Sarah-Jean's new video is titled "Dance Like Know [sic] One's Watching."
Lord, please guide me gently through this video, Amen.
-filming in her car at a stop light, not driving so don't bitch
-EvilDad is flying to his sister's for a few days.
-As she was driving she had horrible intense pain in her abdomen area, only in the front so it can't be gas, then got so bad that she couldn't breathe properly, so she had to pull over and watch Frey Life on her phone.
-"I get diarrhea soooo muuuuch it's ridicalus... I'm always very soft-stooled." The pain is "moving downstairs" and she's worried she's going to shit herself in her car. This situation gets worse the longer she talks about it, but instead of putting down the camera and running for her sweet dear life she keeps flapping her gums about it.
-Cut to "I... am... going to be taking ...a bath." Oh god. She can't usually bathe because it's too hot and grosses her out, but her nurse will be here soon and something about her IVs. Does not say she shit herself, though, so thanks I guess?
-That's all she has planned for her day.

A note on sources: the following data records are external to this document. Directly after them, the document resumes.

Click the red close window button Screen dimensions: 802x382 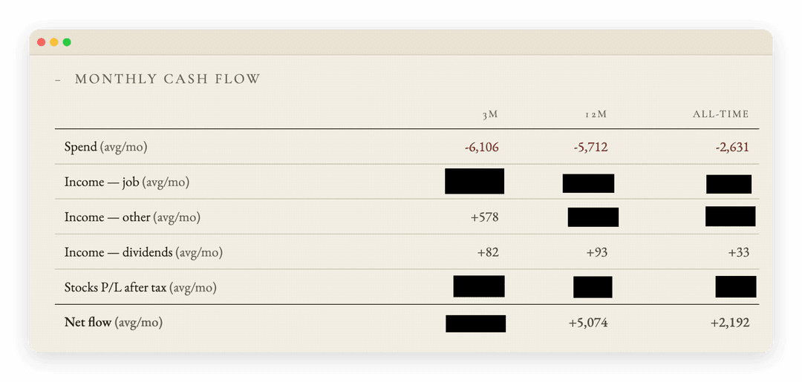click(x=42, y=42)
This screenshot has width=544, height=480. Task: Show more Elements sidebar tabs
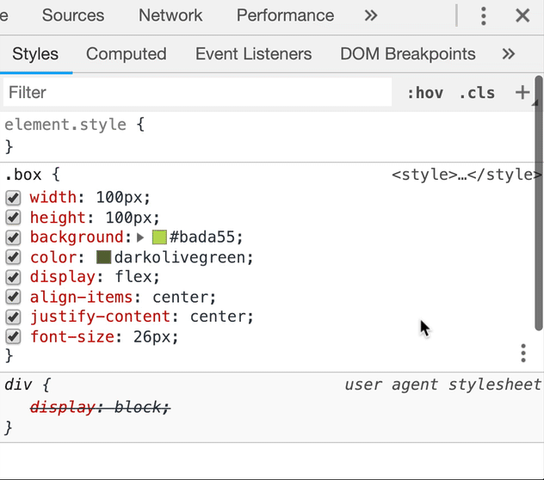[509, 54]
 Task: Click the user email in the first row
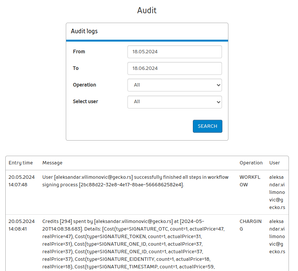[277, 192]
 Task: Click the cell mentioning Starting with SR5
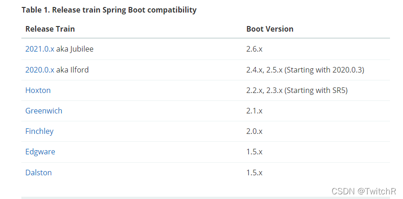(x=297, y=90)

She's sending out paper newsletters about her care packages which she calls "Information Publication Mail." As in, that is the title of her newsletter.
-Bath bomb. "Very creative to the original creator who created these." There's something inside it, a small plastic gem thing. Films herself bathing.

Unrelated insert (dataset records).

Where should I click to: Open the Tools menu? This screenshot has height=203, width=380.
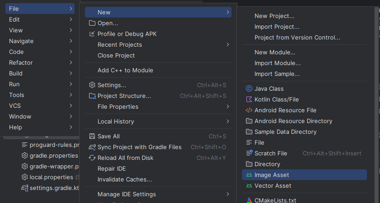click(x=17, y=95)
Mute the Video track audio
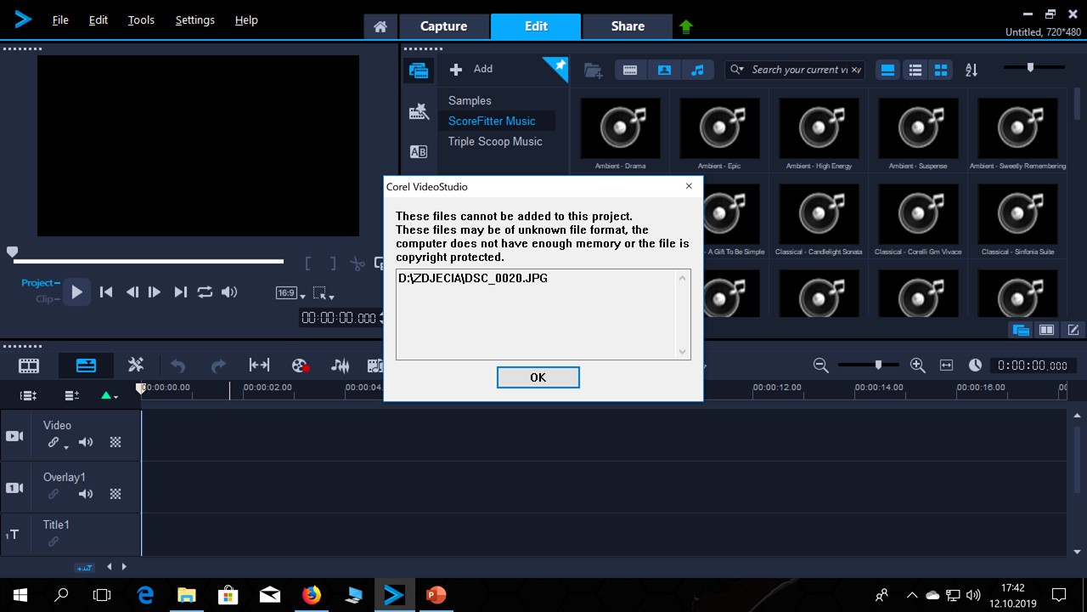Screen dimensions: 1087x612 tap(86, 442)
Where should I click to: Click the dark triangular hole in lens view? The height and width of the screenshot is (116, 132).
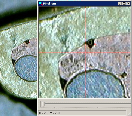tap(90, 43)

-Walking on a gravel driveway barefoot to get the mail right after she took a bath. Oh lord.
-Cringe dancing and lip syncing
-Curls hair. Terrible horrible nurse is two hours late. Doesn't she know this woman needs her salt water? She was waiting to take the dorgs to the dorgpark! She's going to have a little bit of a chat with her about this grave injustice. Close up of peripheral IV placement, three sticks required.

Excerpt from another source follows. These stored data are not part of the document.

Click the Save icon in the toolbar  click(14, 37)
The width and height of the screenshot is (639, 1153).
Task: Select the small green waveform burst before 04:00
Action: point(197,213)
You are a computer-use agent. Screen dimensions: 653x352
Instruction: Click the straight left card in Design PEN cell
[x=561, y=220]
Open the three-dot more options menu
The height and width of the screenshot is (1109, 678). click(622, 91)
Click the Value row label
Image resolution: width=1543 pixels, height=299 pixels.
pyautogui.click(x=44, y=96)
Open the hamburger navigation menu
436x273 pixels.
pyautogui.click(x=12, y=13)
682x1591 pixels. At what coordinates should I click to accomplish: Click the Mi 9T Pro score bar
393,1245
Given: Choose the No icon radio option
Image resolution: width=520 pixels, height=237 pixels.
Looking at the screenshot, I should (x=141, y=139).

-Going with that Haywood chap to get chinese food because she doesn't feel like cooking, because she doesn't have what she wants to make any one meal, like she can make spaghetti but doesn't have fake meatballs. Gets tofu and broccoli with garlic sauce and extra garlic sauce on the side.
-tiredface. Still infusing because her nurse was so late, augh! Didn't take the dorgs out at all.
-Complains about the peripheral IVs and how hard it was to get one in this time, complains about where it was eventually placed. Keep gunning for that port, Sarah-Jean, the one you almost had until you acted like a demanding manic munchie and your doctor realized you'd just come hounding him for something else when the novelty wore off.
I could live without her ever describing her poop texture to me again.
Butterscotch schnapps tastes like actual pancake syrup. Mix with shitty whiskey for a delightful breakfast.